Entries provided:
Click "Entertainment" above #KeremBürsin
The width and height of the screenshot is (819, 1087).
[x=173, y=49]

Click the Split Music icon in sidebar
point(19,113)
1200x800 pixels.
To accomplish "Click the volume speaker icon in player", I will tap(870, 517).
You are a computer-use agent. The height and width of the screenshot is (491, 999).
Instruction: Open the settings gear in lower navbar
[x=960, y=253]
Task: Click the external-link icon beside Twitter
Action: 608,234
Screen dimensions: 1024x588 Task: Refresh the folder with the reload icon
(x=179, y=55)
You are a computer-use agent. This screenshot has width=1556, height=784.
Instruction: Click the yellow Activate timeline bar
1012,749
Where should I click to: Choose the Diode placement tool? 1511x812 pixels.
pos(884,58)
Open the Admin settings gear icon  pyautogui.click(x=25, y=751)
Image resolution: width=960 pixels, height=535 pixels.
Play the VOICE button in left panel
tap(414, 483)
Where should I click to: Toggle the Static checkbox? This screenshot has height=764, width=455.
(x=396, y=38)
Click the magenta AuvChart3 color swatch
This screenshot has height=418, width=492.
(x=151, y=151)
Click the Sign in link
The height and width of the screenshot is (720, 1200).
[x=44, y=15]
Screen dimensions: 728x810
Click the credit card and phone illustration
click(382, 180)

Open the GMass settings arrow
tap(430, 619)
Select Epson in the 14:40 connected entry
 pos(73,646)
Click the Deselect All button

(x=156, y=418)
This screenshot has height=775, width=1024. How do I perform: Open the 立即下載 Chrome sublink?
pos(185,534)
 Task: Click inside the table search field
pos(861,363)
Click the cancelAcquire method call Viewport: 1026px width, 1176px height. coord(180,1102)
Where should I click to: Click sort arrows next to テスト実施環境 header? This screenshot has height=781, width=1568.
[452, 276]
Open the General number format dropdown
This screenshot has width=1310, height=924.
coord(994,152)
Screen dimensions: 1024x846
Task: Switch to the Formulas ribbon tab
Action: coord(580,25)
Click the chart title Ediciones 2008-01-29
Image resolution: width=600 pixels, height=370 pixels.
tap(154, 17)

Work task: Repeat the material word for word from its opening line up to and including the line containing "Click the cancelAcquire".

Output:
Click "Entertainment" above #KeremBürsin
The width and height of the screenshot is (819, 1087).
[x=173, y=49]

Click the Split Music icon in sidebar
point(19,113)
1200x800 pixels.
To accomplish "Click the volume speaker icon in player", I will tap(870, 517).
You are a computer-use agent. The height and width of the screenshot is (491, 999).
Instruction: Open the settings gear in lower navbar
[x=960, y=253]
Task: Click the external-link icon beside Twitter
Action: 608,234
Screen dimensions: 1024x588 Task: Refresh the folder with the reload icon
(x=179, y=55)
You are a computer-use agent. This screenshot has width=1556, height=784.
Instruction: Click the yellow Activate timeline bar
1012,749
Where should I click to: Choose the Diode placement tool? 1511x812 pixels.
pos(884,58)
Open the Admin settings gear icon  pyautogui.click(x=25, y=751)
Image resolution: width=960 pixels, height=535 pixels.
Play the VOICE button in left panel
tap(414, 483)
Where should I click to: Toggle the Static checkbox? This screenshot has height=764, width=455.
(x=396, y=38)
Click the magenta AuvChart3 color swatch
This screenshot has height=418, width=492.
(x=151, y=151)
Click the Sign in link
The height and width of the screenshot is (720, 1200).
[x=44, y=15]
Screen dimensions: 728x810
Click the credit card and phone illustration
click(382, 180)

Open the GMass settings arrow
tap(430, 619)
Select Epson in the 14:40 connected entry
 pos(73,646)
Click the Deselect All button

(x=156, y=418)
This screenshot has height=775, width=1024. How do I perform: Open the 立即下載 Chrome sublink?
pos(185,534)
 Task: Click inside the table search field
pos(861,363)
Click the cancelAcquire method call Viewport: 1026px width, 1176px height. coord(180,1102)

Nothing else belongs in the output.